• **Aim of the exercise**
Retype, word for word, every line of the records below starting at the one that contains "The height and width of the screenshot is (1288, 949)." and ending at the one that contains "You are a computer-use agent. Viewport: 1063px"; include both of those lines and nothing more.

• **Input material**
##########

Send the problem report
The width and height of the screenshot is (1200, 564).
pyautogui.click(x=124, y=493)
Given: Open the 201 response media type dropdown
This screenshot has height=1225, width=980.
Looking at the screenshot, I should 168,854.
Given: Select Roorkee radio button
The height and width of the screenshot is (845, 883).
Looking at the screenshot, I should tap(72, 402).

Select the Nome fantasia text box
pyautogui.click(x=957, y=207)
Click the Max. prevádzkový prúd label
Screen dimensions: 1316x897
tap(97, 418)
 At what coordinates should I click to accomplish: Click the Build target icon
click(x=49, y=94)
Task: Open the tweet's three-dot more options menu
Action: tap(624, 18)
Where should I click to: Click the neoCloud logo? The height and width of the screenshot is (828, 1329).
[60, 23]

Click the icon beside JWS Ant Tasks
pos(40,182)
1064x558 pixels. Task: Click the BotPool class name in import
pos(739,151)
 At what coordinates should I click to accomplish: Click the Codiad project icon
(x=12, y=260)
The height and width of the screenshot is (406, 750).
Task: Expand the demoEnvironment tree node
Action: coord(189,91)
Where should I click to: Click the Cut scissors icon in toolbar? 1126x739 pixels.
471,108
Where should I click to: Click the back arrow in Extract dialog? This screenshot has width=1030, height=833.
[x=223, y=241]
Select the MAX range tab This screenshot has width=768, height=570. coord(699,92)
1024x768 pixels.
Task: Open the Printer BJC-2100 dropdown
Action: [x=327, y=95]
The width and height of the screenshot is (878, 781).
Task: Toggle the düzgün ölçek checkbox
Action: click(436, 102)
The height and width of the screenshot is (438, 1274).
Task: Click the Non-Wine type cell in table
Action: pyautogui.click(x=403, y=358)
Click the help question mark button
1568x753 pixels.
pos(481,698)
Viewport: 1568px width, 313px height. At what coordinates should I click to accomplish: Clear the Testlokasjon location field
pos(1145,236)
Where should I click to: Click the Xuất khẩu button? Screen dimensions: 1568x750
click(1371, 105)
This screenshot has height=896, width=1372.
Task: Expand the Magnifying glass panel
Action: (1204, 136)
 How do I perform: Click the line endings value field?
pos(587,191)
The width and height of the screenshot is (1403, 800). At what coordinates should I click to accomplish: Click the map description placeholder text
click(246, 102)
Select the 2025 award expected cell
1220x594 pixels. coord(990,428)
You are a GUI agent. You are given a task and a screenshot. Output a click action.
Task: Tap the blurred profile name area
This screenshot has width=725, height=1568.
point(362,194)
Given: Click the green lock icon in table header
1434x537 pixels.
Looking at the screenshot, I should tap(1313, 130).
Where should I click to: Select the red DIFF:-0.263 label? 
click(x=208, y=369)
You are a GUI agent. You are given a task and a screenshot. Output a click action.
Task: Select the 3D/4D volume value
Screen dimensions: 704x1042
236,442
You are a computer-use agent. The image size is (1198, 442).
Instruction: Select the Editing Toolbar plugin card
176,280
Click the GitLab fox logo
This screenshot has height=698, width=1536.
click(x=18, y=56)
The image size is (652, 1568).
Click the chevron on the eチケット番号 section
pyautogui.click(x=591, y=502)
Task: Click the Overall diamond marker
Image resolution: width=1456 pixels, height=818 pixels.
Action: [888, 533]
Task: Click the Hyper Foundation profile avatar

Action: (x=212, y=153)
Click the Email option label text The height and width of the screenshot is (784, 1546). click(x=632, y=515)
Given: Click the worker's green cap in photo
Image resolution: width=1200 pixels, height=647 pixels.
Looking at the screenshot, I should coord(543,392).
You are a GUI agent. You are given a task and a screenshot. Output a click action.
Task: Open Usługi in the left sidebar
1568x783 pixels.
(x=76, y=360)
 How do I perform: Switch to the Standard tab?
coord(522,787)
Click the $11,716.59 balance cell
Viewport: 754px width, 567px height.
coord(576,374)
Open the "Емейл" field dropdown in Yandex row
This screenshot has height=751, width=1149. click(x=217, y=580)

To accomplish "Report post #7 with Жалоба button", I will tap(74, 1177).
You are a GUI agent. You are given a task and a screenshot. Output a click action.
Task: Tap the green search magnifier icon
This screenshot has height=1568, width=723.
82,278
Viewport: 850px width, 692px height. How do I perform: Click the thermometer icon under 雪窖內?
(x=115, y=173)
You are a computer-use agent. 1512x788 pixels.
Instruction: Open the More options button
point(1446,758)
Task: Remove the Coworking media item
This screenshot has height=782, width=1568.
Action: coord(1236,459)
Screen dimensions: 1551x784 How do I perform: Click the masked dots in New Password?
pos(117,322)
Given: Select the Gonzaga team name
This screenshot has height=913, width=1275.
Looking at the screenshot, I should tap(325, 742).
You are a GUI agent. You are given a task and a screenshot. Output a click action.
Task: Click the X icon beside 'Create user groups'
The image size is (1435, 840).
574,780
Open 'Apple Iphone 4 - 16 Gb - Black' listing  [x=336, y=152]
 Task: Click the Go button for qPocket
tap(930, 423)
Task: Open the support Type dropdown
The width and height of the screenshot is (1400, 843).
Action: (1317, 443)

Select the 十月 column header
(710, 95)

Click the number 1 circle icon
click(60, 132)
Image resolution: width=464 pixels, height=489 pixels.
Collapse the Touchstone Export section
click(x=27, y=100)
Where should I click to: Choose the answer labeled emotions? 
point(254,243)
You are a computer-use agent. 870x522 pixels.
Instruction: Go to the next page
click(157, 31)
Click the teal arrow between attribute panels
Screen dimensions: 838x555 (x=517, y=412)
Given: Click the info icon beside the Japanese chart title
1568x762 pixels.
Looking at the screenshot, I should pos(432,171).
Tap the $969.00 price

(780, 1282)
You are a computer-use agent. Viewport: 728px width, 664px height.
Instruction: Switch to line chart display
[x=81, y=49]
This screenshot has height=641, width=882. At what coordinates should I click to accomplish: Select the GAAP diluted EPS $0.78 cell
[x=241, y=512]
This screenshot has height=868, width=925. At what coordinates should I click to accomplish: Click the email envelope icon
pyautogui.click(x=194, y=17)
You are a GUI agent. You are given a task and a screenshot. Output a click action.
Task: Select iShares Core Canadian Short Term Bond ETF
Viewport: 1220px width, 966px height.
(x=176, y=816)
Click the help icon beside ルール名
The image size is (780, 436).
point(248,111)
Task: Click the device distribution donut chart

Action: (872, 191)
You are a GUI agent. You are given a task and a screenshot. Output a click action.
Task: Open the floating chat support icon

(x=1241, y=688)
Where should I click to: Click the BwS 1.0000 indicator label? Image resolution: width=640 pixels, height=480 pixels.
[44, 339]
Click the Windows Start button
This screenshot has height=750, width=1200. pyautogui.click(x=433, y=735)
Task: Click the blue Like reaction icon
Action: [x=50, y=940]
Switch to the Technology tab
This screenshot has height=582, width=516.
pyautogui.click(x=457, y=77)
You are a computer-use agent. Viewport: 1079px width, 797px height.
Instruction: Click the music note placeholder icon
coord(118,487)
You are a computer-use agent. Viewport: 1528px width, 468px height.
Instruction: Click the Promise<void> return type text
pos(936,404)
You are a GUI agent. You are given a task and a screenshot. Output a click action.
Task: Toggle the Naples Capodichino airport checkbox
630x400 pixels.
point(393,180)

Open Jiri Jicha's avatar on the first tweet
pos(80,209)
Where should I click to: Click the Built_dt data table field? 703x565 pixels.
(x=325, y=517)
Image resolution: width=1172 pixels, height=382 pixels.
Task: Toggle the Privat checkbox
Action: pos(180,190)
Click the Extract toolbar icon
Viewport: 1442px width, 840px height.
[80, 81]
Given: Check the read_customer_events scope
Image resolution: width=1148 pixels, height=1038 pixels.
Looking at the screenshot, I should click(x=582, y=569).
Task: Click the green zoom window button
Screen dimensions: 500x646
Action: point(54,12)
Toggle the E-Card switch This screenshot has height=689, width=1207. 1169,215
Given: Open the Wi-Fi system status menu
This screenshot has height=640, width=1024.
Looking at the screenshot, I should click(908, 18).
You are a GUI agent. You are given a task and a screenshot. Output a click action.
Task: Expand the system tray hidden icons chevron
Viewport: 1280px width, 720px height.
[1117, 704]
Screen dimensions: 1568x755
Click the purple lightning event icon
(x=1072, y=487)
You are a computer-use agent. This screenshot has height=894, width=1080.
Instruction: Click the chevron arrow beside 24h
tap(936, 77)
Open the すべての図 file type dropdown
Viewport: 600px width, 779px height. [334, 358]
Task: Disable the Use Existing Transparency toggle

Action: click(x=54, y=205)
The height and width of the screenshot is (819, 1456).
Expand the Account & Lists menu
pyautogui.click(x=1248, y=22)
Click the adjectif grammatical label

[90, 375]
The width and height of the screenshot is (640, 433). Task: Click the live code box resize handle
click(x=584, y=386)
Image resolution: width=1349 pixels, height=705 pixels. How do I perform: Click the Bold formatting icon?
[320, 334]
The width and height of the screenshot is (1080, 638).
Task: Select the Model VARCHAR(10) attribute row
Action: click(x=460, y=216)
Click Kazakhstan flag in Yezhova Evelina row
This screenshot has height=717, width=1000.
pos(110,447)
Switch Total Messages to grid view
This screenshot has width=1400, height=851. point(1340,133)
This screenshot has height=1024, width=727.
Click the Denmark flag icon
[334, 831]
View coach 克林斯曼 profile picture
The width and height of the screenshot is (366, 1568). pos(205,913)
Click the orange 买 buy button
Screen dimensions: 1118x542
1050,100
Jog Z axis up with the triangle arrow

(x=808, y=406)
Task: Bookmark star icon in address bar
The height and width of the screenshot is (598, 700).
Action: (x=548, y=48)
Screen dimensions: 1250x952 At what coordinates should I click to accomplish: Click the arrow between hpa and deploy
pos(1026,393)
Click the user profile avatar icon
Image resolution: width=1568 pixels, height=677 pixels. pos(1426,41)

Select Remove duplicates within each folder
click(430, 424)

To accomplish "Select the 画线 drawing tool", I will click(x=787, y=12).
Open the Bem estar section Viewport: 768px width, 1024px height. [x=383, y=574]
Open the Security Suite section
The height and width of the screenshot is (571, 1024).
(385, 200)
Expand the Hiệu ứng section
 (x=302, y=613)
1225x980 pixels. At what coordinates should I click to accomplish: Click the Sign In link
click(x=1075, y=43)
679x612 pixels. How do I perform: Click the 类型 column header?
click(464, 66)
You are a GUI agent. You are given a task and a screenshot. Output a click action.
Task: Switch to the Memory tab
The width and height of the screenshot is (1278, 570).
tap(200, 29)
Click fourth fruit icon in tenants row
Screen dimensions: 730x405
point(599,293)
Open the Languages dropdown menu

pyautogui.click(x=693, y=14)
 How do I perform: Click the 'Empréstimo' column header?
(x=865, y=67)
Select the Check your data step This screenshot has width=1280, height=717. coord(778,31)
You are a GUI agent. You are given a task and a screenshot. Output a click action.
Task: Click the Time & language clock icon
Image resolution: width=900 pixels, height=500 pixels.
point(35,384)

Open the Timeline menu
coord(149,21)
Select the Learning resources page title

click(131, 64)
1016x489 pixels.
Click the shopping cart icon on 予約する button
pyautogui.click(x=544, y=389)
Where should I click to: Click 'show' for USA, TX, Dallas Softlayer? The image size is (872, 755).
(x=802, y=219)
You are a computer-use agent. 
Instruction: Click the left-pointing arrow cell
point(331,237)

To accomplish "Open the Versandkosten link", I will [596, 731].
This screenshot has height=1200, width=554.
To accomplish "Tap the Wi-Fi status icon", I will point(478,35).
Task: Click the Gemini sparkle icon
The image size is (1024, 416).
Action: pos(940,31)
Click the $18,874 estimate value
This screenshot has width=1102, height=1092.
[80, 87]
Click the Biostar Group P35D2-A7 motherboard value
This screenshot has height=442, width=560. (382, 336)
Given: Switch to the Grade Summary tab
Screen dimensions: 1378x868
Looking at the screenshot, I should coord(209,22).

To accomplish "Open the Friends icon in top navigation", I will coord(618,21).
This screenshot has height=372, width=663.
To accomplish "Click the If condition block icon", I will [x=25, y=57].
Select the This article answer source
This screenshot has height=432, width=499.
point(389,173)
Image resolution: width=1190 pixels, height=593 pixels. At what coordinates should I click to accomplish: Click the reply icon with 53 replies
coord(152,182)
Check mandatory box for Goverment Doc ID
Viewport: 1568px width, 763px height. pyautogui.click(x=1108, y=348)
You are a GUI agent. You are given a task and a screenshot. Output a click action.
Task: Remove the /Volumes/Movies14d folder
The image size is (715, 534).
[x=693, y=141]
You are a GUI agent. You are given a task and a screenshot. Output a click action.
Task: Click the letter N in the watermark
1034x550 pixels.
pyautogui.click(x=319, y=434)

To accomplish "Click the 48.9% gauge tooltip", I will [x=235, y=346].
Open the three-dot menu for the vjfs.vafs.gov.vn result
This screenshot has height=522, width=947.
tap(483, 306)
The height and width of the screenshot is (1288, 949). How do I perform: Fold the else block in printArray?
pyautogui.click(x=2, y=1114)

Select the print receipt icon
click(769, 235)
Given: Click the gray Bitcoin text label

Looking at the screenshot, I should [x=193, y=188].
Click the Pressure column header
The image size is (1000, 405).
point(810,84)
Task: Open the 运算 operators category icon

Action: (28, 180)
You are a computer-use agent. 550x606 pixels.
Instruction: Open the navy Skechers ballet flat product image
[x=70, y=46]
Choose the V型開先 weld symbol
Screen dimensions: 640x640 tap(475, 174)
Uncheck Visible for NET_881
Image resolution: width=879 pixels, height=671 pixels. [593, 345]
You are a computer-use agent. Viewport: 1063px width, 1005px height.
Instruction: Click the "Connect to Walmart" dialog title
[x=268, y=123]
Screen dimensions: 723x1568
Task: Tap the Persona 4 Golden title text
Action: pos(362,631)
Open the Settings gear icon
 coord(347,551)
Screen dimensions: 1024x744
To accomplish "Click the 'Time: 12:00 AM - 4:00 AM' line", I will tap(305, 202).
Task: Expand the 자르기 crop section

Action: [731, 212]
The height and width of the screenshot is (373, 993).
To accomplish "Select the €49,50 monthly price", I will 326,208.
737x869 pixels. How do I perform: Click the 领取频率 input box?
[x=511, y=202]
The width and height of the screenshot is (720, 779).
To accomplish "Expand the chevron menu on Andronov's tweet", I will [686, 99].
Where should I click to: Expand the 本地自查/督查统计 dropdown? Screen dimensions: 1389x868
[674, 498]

##########

• **Written response**
The height and width of the screenshot is (1288, 949). How do I perform: Fold the else block in printArray?
pyautogui.click(x=2, y=1114)

Select the print receipt icon
click(769, 235)
Given: Click the gray Bitcoin text label

Looking at the screenshot, I should [x=193, y=188].
Click the Pressure column header
The image size is (1000, 405).
point(810,84)
Task: Open the 运算 operators category icon

Action: (28, 180)
You are a computer-use agent. 550x606 pixels.
Instruction: Open the navy Skechers ballet flat product image
[x=70, y=46]
Choose the V型開先 weld symbol
Screen dimensions: 640x640 tap(475, 174)
Uncheck Visible for NET_881
Image resolution: width=879 pixels, height=671 pixels. [593, 345]
You are a computer-use agent. Viewport: 1063px width, 1005px height.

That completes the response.